Именно здесь в трехчастных композициях с центральным женским персонажем или эквивалентным ему деревом, а зачастую женщиной, трансформирующейся в дерево, изображаются олени-лоси, всадники, кони, "утицы" ("гуси-лебеди"), и, что очень важно, именно в этой традиции можно встретить изображения коней с птичьими хвостами, с лебедиными туловищами, уток с конскими головами.
Ещё на праславянских украшениях встречаются многочисленные изображения лебедей. Они расположены по сторонам женской фигуры, стоящей с поднятыми руками, на бронзовом браслете седьмого века до нашей эры из клада в Радолинеке, близ Познани.
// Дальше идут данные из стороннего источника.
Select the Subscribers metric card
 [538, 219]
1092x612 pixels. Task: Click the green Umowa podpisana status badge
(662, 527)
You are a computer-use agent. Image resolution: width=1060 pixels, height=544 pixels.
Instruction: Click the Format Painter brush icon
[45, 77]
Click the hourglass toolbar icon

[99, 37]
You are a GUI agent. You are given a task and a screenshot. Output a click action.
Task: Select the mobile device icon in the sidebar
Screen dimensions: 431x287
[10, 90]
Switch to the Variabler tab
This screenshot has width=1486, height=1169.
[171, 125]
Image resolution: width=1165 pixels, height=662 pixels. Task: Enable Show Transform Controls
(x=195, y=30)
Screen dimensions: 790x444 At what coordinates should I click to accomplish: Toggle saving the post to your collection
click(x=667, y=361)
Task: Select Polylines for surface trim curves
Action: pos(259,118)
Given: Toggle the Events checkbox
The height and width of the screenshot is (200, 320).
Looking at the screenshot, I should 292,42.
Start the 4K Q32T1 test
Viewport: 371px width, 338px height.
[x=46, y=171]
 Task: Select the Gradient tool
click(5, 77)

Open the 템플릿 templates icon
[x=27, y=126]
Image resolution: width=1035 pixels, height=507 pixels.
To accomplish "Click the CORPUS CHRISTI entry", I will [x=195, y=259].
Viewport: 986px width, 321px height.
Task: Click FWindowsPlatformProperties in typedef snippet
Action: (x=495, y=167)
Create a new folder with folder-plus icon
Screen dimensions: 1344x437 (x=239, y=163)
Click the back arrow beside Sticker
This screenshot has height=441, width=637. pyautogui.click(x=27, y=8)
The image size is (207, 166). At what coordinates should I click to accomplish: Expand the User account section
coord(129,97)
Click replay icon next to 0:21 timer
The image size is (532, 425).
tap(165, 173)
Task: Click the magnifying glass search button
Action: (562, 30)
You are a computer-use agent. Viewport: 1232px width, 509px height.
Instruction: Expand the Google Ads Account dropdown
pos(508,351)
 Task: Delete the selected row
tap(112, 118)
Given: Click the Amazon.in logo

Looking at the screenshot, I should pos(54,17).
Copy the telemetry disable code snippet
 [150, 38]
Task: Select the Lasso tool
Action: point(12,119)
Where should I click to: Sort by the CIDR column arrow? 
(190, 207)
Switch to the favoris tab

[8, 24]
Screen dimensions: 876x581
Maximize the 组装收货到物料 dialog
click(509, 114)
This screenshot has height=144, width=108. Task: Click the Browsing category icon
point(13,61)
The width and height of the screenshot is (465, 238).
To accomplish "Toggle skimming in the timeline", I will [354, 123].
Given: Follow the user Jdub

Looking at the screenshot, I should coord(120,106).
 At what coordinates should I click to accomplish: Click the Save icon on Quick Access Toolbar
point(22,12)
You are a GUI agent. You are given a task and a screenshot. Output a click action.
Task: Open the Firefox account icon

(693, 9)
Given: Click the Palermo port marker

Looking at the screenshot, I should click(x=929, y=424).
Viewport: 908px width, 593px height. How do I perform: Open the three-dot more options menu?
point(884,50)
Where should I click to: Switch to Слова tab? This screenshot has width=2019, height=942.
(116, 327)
Древнегреческая мифология связывает лебедей, священных птиц Аполлона, с северной окраиной Ойкумены, куда они ежегодно уносили бога к берегам далекого, холодного Кронийского океана, в земли гипербореев. Вероятно, прав Борис Рыбаков, считая, что "солнечных лебедей праславянского мира мы должны рассматривать не как механическое заимствование античного мифа, а как соучастие северных племен в каком-то общем (может быть, индоевропейском) мифотворчестве, связанном с солнцем и солнечным божеством", и что образ женщины, воздевшей руки к небу, с птицами-утками ("утицами") по сторонам, очень архаичный, дожил именно в северорусской вышивке до конца прошлого века.
Той же глубочайшей древностью, что и образ водоплавающей птицы, отличается и образ коня-лебедя, коня-утки в восточнославянском искусстве.
Так, еще в археологических материалах двенадцатого века, среди подвесок найденных в Старой Ладоге, встречаются фигурки коньков с утиной головой. Василенко считает, что "в этом образе таинственно соединились птица и конь". Довольно часто на коньках-привесках Смоленщины двенадцатого века задняя ножка конька выглядит как головка птицы – "утицы". Привески доживают в славянской традиции до двенадцатого века, после чего они исчезают. В вышивке, и особенно северорусской вышивке, изображения коней с утиными головами, с птичьими хвостами, конеголовых утиц доживают до двадцатого века.
Что касается образа коня-лося (коня-оленя), то Громов, Деопик и Плющев, исследовав более двухсот архангельских вышивок, пришли к выводу о том, что здесь присутствует смешение образов лося и коня, причем преобладает мотив лося . Но в вологодской вышивке мотив коня преобладает. И чем дальше на юг, тем меньше в русской народной вышивке лосей – и тем больше коней.